Step	Hyp	Ref	Expression
1		df-pr 4626	. . . 4 ⊢ {𝐴, 𝐵} = ({𝐴} ∪ {𝐵})
2	1	rexeqi 3318	. . 3 ⊢ (∃𝑥 ∈ {𝐴, 𝐵}𝜑 ↔ ∃𝑥 ∈ ({𝐴} ∪ {𝐵})𝜑)
3		rexun 4185	. . 3 ⊢ (∃𝑥 ∈ ({𝐴} ∪ {𝐵})𝜑 ↔ (∃𝑥 ∈ {𝐴}𝜑 ∨ ∃𝑥 ∈ {𝐵}𝜑))
4	2, 3	bitri 275	. 2 ⊢ (∃𝑥 ∈ {𝐴, 𝐵}𝜑 ↔ (∃𝑥 ∈ {𝐴}𝜑 ∨ ∃𝑥 ∈ {𝐵}𝜑))
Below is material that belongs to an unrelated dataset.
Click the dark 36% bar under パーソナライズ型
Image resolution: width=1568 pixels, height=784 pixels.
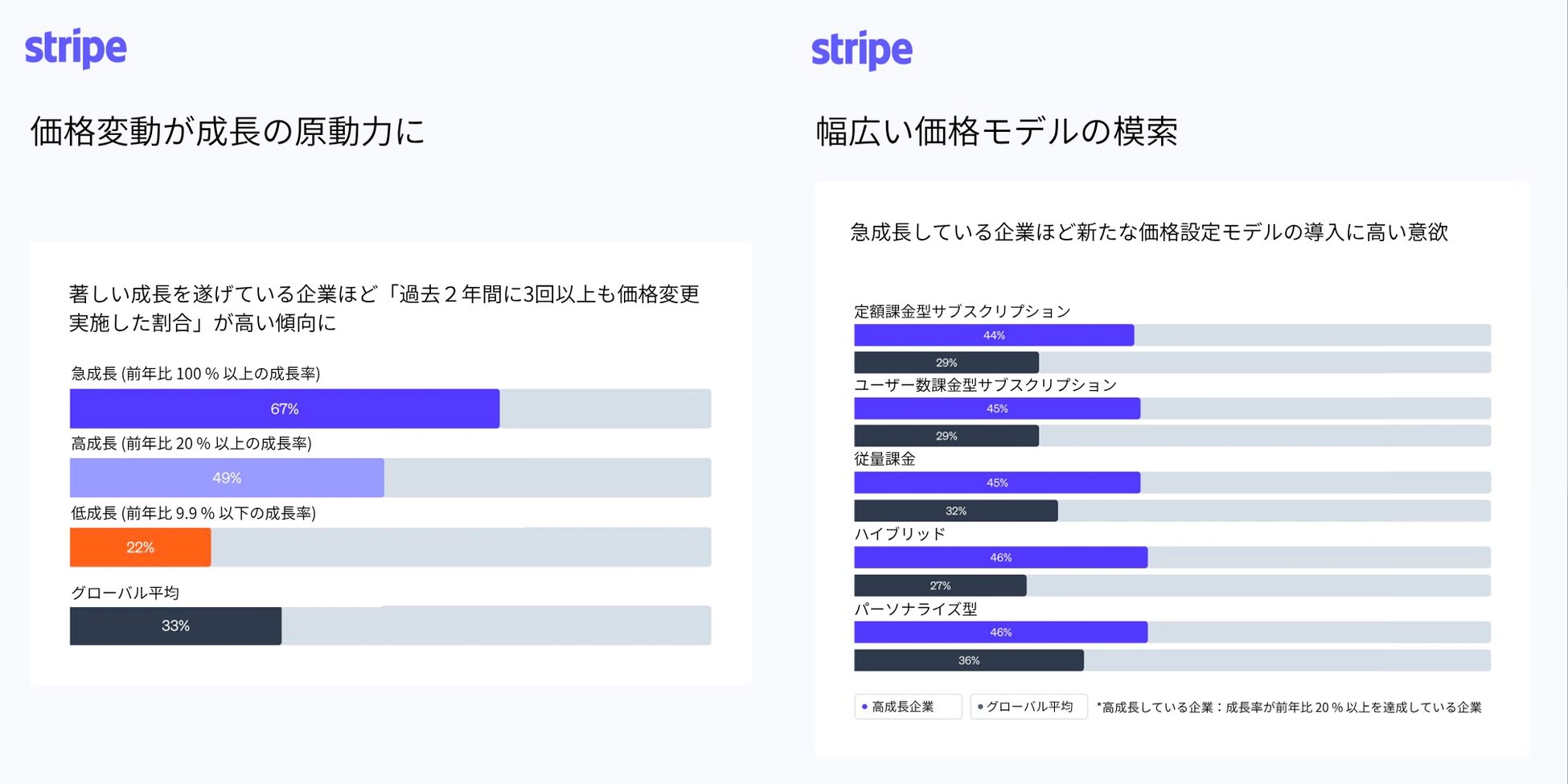[968, 660]
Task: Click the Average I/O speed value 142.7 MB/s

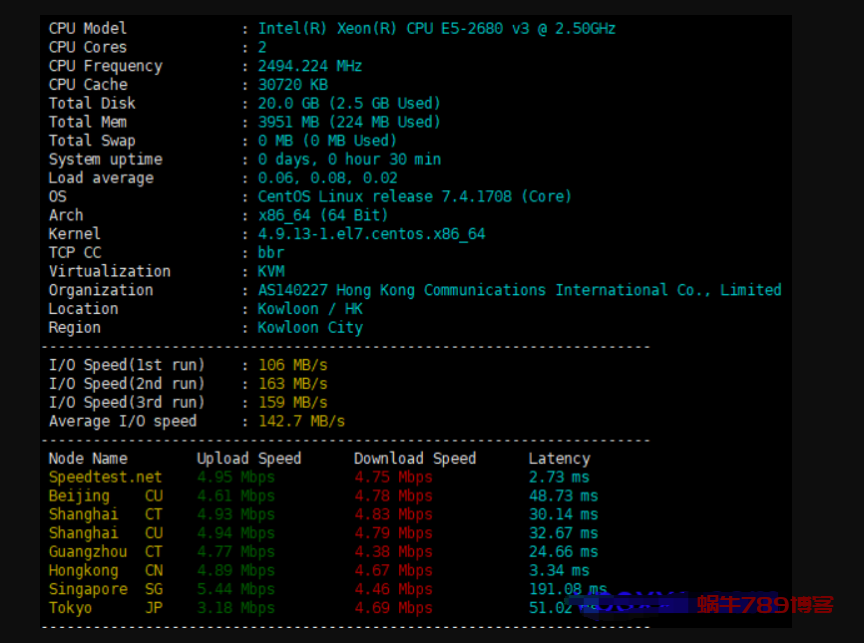Action: tap(301, 421)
5		ralprgf.1	. . . . 5 ⊢ Ⅎ𝑥𝜓
6		ralprgf.a	. . . . 5 ⊢ (𝑥 = 𝐴 → (𝜑 ↔ 𝜓))
7	5, 6	rexsngf 4669	. . . 4 ⊢ (𝐴 ∈ 𝑉 → (∃𝑥 ∈ {𝐴}𝜑 ↔ 𝜓))
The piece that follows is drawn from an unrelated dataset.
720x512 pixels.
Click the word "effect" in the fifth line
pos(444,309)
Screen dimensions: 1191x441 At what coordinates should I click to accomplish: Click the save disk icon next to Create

8	7	orbi1d 913	. . 3 ⊢ (𝐴 ∈ 𝑉 → ((∃𝑥 ∈ {𝐴}𝜑 ∨ ∃𝑥 ∈ {𝐵}𝜑) ↔ (𝜓 ∨ ∃𝑥 ∈ {𝐵}𝜑)))
9		ralprgf.2	. . . . 5 ⊢ Ⅎ𝑥𝜒
10		ralprgf.b	. . . . 5 ⊢ (𝑥 = 𝐵 → (𝜑 ↔ 𝜒))
11	9, 10	rexsngf 4669	. . . 4 ⊢ (𝐵 ∈ 𝑊 → (∃𝑥 ∈ {𝐵}𝜑 ↔ 𝜒))
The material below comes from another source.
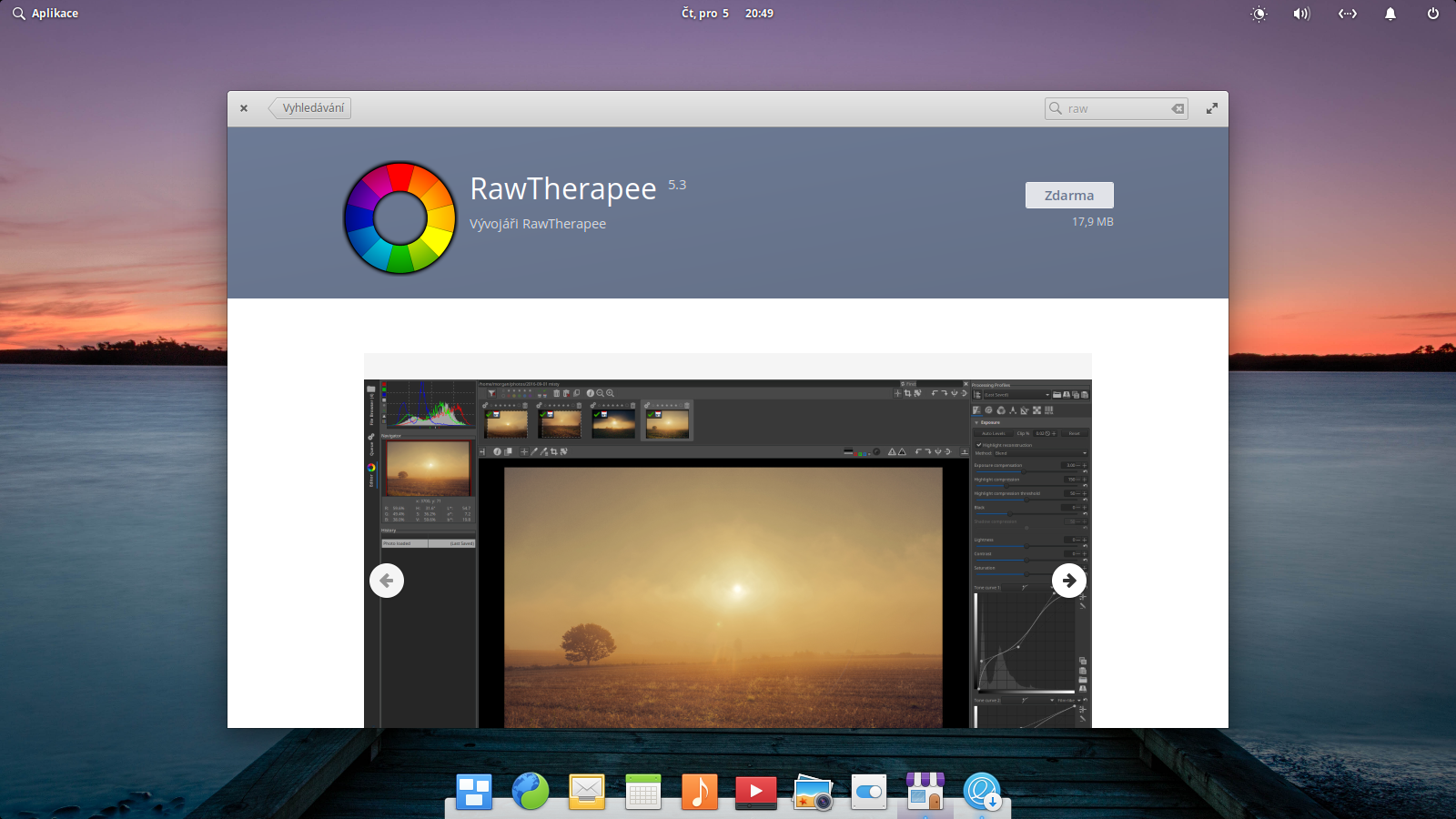The height and width of the screenshot is (819, 1456).
Task: Open the web browser from the dock
Action: tap(531, 792)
12	11	orbi2d 912	. . 3 ⊢ (𝐵 ∈ 𝑊 → ((𝜓 ∨ ∃𝑥 ∈ {𝐵}𝜑) ↔ (𝜓 ∨ 𝜒)))
13	8, 12	sylan9bb 509	. 2 ⊢ ((𝐴 ∈ 𝑉 ∧ 𝐵 ∈ 𝑊) → ((∃𝑥 ∈ {𝐴}𝜑 ∨ ∃𝑥 ∈ {𝐵}𝜑) ↔ (𝜓 ∨ 𝜒)))
14	4, 13	bitrid 283	1 ⊢ ((𝐴 ∈ 𝑉 ∧ 𝐵 ∈ 𝑊) → (∃𝑥 ∈ {𝐴, 𝐵}𝜑 ↔ (𝜓 ∨ 𝜒)))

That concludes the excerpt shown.